● **Atividades**:
- 1) De acordo com o texto sobre o massacre de Realengo, os pais devem evitar que crianças de que idade sejam expostas a imagens chocantes?
- 2) Retome o texto sobre o massacre de Realengo e prossiga com ele a partir da última frase apresentada.

● **Texto de leitura**:
● ● ● ●

Diálogo franco e aberto sobre o massacre, mas precaução 
ao permitir o acesso a imagens da tragédia são as principais 
dicas de Leila Salomão Tardivo, professora do Departamento 
de Psicologia da USP, sobre como os pais devem 
lidar com o assunto. Ela diz também que é uma oportunidade 
para que a família se reúna e discuta valores
Veja abaixo as principais recomendações.



Abertura. Não se deve proibir ou evitar que a criança fale sobre o assunto,
 caso ela cite o massacre de Realengo. Segundo a psicóloga, 
é importante deixar que ela fale espontaneamente sobre
 o tema e se sinta à vontade para comentar medos e receios.

Exposição. Os pais devem evitar que menores de 10 anos sejam 
expostos a imagens chocantes, como corpos ensanguentados 
ou com pessoas desmaiando, extremamente emocionadas.

● ● ● ●

● **Dados de entrada**:
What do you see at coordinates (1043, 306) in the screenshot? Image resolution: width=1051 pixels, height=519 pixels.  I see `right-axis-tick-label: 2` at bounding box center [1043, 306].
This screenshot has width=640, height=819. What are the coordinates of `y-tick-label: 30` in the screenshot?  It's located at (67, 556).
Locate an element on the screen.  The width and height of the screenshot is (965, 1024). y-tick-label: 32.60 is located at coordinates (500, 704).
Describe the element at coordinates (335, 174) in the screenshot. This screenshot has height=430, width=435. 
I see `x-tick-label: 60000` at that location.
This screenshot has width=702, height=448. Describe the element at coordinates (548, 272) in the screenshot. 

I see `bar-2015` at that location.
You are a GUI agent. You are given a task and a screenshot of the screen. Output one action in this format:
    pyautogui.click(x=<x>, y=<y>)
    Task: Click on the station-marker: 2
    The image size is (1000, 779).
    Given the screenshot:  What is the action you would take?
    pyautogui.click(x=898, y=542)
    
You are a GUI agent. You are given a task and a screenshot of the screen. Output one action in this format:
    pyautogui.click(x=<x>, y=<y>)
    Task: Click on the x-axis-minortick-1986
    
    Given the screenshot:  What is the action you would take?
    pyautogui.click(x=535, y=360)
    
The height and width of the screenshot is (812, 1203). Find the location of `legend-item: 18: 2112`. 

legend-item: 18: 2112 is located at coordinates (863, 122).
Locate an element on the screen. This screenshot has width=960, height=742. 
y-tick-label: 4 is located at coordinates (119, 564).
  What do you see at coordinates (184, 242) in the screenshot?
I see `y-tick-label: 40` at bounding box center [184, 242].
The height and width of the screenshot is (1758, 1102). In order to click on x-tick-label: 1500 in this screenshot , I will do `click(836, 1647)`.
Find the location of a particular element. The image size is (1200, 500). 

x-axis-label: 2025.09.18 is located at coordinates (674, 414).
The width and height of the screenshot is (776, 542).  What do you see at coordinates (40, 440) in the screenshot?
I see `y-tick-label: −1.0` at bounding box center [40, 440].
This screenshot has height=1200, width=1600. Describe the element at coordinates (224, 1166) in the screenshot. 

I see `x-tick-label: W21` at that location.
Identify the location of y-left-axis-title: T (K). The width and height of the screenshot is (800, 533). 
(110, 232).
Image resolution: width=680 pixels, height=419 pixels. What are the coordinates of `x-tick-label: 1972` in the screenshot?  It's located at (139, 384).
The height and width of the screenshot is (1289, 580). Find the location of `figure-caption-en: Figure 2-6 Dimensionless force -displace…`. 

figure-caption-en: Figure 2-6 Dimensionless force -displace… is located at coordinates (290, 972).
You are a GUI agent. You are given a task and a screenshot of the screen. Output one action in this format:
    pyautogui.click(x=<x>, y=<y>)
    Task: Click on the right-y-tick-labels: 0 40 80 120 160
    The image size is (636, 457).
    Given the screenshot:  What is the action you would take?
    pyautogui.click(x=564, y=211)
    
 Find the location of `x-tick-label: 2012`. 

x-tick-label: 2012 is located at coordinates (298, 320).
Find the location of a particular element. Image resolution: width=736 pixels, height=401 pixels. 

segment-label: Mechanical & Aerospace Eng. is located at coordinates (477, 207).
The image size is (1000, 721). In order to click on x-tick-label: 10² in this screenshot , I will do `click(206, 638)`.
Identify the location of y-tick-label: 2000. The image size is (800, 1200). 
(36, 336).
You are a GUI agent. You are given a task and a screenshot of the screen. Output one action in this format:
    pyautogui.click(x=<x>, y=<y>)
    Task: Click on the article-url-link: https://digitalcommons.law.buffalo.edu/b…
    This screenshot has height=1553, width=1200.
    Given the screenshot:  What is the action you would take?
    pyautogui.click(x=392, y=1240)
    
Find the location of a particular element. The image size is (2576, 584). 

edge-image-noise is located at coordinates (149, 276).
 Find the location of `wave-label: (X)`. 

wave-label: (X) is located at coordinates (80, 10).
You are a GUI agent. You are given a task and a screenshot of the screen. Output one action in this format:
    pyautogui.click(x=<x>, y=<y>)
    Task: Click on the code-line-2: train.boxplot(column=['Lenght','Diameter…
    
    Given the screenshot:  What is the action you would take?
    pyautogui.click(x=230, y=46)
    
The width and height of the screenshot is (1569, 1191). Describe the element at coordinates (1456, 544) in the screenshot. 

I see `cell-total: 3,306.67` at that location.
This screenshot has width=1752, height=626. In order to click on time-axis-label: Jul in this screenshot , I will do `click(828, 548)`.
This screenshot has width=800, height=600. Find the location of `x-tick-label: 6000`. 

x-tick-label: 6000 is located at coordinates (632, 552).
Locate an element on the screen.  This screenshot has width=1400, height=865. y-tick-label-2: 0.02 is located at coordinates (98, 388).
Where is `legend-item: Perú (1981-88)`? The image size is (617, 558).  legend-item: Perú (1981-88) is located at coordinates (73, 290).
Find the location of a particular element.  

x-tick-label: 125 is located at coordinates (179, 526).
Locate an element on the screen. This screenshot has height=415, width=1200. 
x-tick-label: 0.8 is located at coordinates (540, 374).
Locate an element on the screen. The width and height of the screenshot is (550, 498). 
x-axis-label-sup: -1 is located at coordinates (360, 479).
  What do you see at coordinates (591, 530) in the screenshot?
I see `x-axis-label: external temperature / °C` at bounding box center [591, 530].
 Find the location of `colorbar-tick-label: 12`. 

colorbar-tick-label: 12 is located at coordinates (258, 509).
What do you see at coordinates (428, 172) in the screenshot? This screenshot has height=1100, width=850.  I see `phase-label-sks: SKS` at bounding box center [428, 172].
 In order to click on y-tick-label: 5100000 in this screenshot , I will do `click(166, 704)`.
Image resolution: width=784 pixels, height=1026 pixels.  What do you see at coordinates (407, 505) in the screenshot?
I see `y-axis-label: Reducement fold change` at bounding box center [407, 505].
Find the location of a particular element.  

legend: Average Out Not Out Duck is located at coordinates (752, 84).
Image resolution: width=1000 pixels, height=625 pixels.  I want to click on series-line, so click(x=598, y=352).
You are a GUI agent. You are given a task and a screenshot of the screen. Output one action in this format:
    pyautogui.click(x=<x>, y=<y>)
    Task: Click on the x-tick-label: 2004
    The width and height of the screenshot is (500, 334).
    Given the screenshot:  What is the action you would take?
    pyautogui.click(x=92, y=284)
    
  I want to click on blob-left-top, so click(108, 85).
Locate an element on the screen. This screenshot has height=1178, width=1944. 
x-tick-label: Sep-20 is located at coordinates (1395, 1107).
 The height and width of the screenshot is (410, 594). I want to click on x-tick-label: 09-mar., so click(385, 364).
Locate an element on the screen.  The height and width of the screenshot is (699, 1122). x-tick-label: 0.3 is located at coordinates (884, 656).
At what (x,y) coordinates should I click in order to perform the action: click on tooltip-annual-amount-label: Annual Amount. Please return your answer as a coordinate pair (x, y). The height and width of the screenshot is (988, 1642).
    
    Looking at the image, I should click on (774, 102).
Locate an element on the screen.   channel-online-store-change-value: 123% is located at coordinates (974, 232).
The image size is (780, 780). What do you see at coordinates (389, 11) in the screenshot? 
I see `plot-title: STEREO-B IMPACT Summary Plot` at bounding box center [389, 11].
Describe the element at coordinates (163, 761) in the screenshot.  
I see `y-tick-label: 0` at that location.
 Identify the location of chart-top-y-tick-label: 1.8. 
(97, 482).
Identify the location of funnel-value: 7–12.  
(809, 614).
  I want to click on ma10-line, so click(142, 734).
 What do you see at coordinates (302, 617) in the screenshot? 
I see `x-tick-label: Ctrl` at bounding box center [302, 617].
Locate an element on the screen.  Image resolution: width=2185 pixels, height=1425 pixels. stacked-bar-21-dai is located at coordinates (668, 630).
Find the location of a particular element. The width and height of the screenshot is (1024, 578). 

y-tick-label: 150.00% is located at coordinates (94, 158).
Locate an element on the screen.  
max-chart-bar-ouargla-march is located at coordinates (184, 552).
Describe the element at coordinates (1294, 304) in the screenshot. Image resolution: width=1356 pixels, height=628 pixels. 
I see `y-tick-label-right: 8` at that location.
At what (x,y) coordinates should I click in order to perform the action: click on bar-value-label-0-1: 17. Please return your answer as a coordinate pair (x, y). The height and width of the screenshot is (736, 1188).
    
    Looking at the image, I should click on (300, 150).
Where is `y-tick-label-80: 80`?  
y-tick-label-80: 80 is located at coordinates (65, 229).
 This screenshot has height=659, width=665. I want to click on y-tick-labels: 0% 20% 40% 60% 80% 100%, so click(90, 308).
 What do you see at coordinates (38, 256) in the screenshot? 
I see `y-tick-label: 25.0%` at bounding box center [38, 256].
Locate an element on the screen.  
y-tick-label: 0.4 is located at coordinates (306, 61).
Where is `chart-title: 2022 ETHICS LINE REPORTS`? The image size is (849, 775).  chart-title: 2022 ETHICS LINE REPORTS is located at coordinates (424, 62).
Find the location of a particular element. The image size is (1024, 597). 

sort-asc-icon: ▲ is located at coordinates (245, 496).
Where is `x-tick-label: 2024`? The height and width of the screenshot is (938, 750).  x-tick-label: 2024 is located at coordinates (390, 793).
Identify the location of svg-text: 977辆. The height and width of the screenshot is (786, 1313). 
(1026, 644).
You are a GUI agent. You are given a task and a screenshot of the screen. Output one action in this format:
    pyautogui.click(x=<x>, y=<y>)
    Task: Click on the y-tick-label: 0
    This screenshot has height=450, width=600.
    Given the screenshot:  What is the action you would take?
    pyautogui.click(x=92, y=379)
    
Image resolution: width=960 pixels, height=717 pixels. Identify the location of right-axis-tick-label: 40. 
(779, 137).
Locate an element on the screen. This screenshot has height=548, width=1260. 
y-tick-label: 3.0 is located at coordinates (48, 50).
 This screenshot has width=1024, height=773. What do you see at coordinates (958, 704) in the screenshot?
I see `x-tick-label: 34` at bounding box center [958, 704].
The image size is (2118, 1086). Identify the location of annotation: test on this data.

● ● ● ●

● **Respostas por tarefa**:
- 1) Crianças menores de 10 anos.

- 2)
Segundo a psicóloga, isso não vai acrescentar nada de positivo 
à vida delas e ainda pode causar traumas, principalmente 
entre os menores de 5 anos.

Valores. Uma conversa em família pode ressaltar a 
importância de valores, como a solidariedade 
e o respeito às demais pessoas. A escola deve participar 
desse processo. Também é importante explicar para as 
crianças que não é todo dia que acontece um massacre 
como o de Realengo e a segurança delas não está ameaçada.